• PAGE EXTRACT:
┏━━

People vs. animals
Based on the results of these studies, the administration of activated charcoal to people beyond an hour of exposure is generally
not recommended; however, the potential benefit when given beyond an hour cannot be excluded.1,2
While immediate administration of activated charcoal is ideal, that is difficult to achieve in veterinary medicine. Because
of the amount of time it takes to drive to the clinic, to triage, and to physically deliver activated charcoal (e.g. syringe feeding, orogastric tube), administration is generally delayed at least 30 minutes and often up to an hour or more.2 And as the time since ingestion is frequently unknown (e.g. pet owners coming home from work to find their pets poisoned), decontamination is often a relatively benign course of action,
provided the patient is not already exhibiting clinical signs. As always, when administering any drug, it is important that
the benefits outweigh the risks and that complications be prevented whenever possible.
In veterinary medicine, administration of activated charcoal with a cathartic as long as six hours out may still be beneficial
with certain toxicoses, particularly if the toxicant has delayed release (e.g. extended or sustained release) or undergoes enterohepatic recirculation.5 More important, the limited availability of specialized modalities of therapy (e.g. antidotes [digoxin-specific antibody fragments, 2-PAM], plasmaparesis, hemodialysis, mechanical ventilation) along with the
financial limitations of pet owners warrant the aggressive use of activated charcoal in veterinary medicine, when appropriate,
since it is often the last line of defense in decontamination of a patient.2
Activated charcoal should only be administered to asymptomatic patients to prevent secondary complications from its administration.

┗━━

• EXTRACTED DATA:

┏━━

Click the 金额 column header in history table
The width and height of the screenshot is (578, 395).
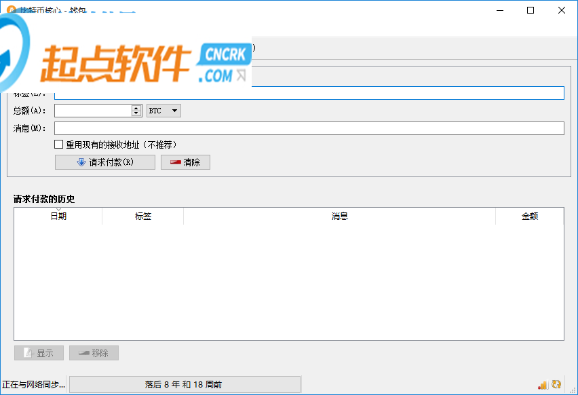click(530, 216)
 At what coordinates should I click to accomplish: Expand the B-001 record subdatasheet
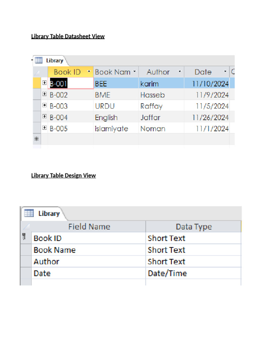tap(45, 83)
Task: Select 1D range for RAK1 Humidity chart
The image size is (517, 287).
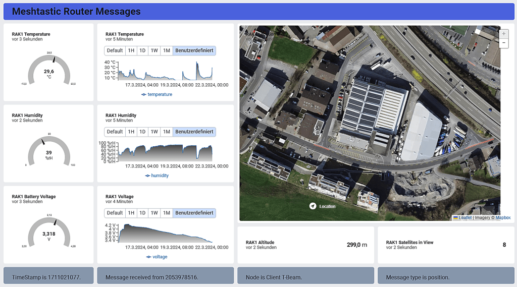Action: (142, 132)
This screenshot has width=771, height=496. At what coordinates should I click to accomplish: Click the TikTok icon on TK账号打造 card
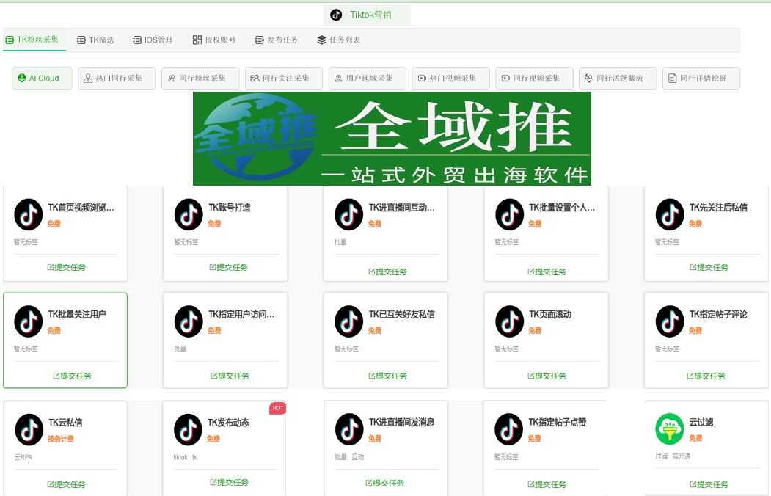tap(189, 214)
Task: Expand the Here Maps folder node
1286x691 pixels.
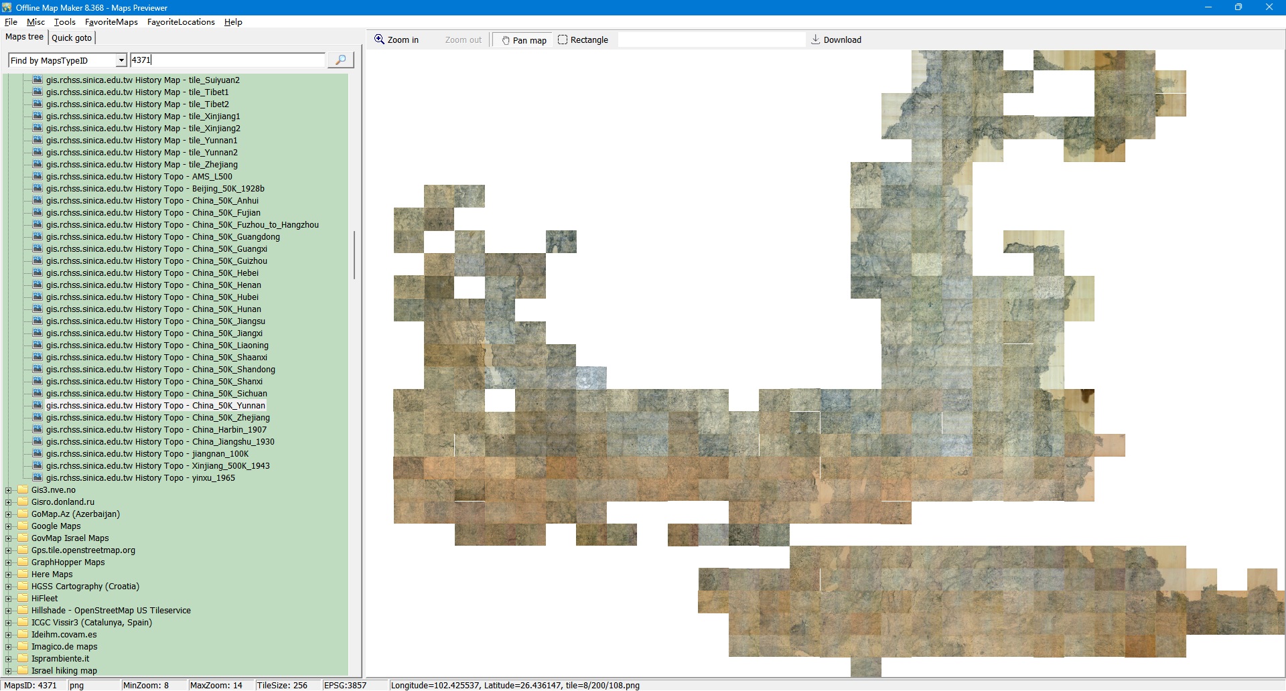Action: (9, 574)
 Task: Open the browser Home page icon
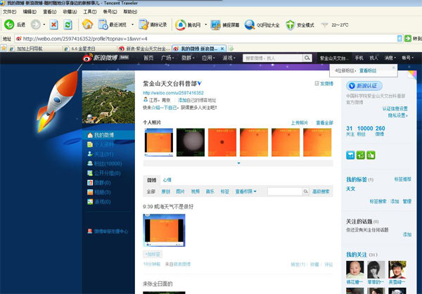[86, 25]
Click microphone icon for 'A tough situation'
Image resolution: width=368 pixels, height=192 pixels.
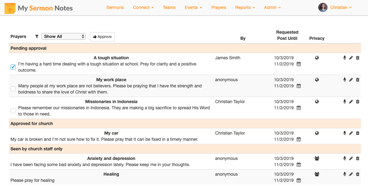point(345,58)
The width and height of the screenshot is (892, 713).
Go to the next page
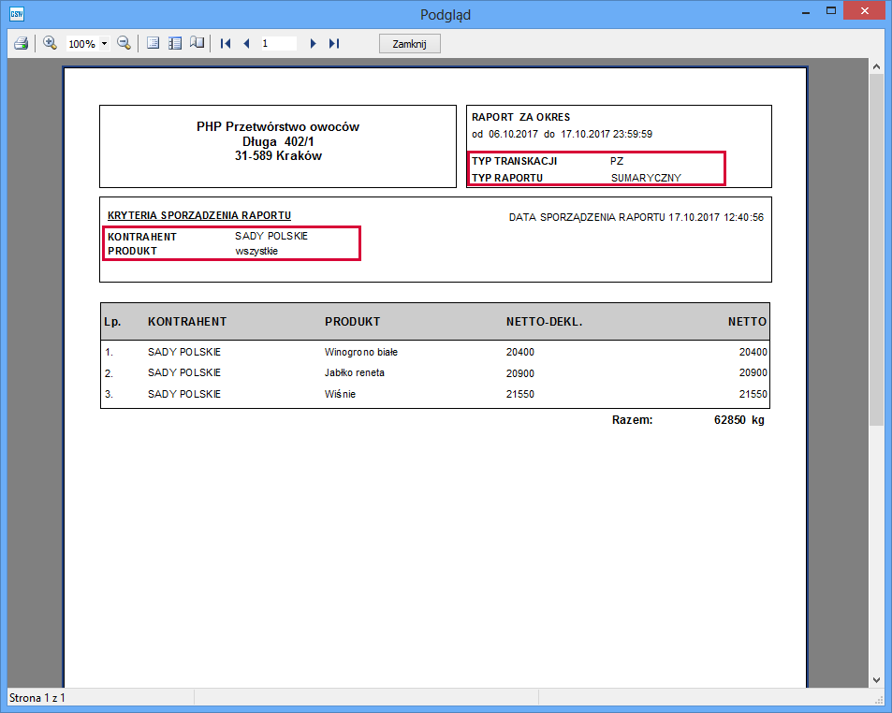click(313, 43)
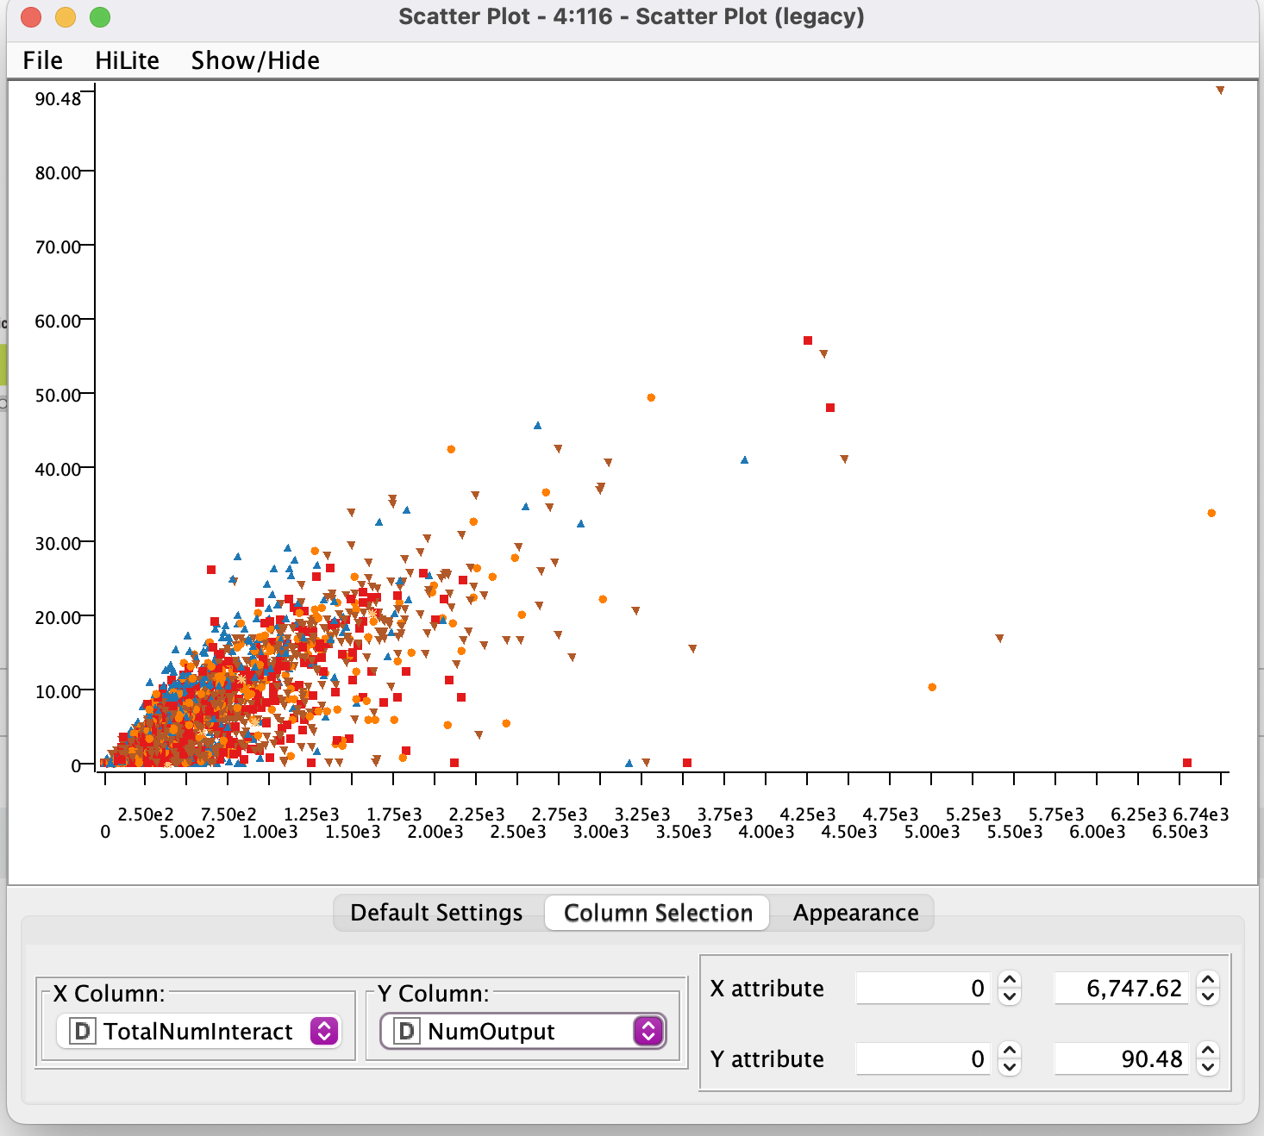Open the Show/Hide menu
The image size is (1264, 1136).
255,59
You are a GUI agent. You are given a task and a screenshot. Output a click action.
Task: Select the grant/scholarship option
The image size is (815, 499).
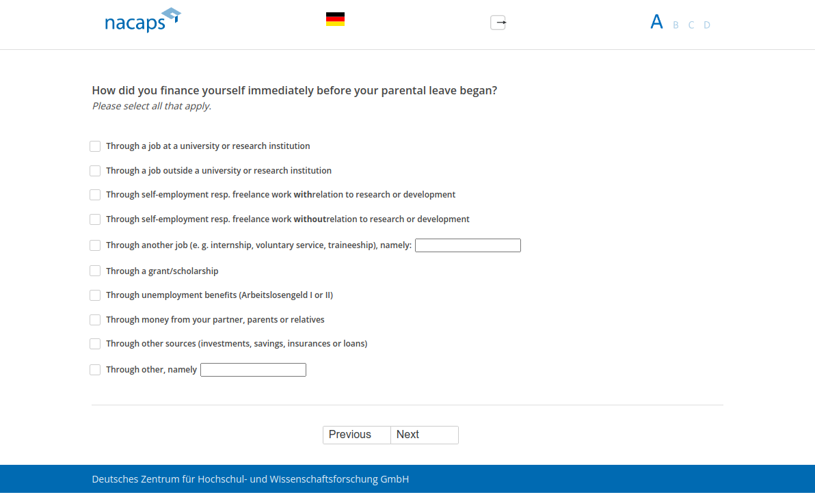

┗━━

• TASKS:
1 - In the text on activated charcoal in people and animals, how long after exposure may activated charcoal given with a cathartic still help with certain toxicoses in veterinary medicine?
2 - Please write the next part of the text on activated charcoal in people and animals, starting after its last sentence.
The rows aren't needed here and can be ignored.

• TASK-BY-TASK OUTPUTS:
1 - As long as six hours out.

2 -
If the patient is symptomatic, care should be taken to protect the airway with an inflated endotracheal tube to prevent aspiration
of vomitus or activated charcoal.
Before activated charcoal is administered, the patient's hydration status should be assessed to determine if fluid therapy
is warranted. There have been published human case reports6,7 and anecdotal clinical reports in veterinary medicine of severe hypernatremia occurring secondary to administration of activated
charcoal with a cathartic (e.g. sorbitol); thus, patients should be adequately hydrated when given activated charcoal.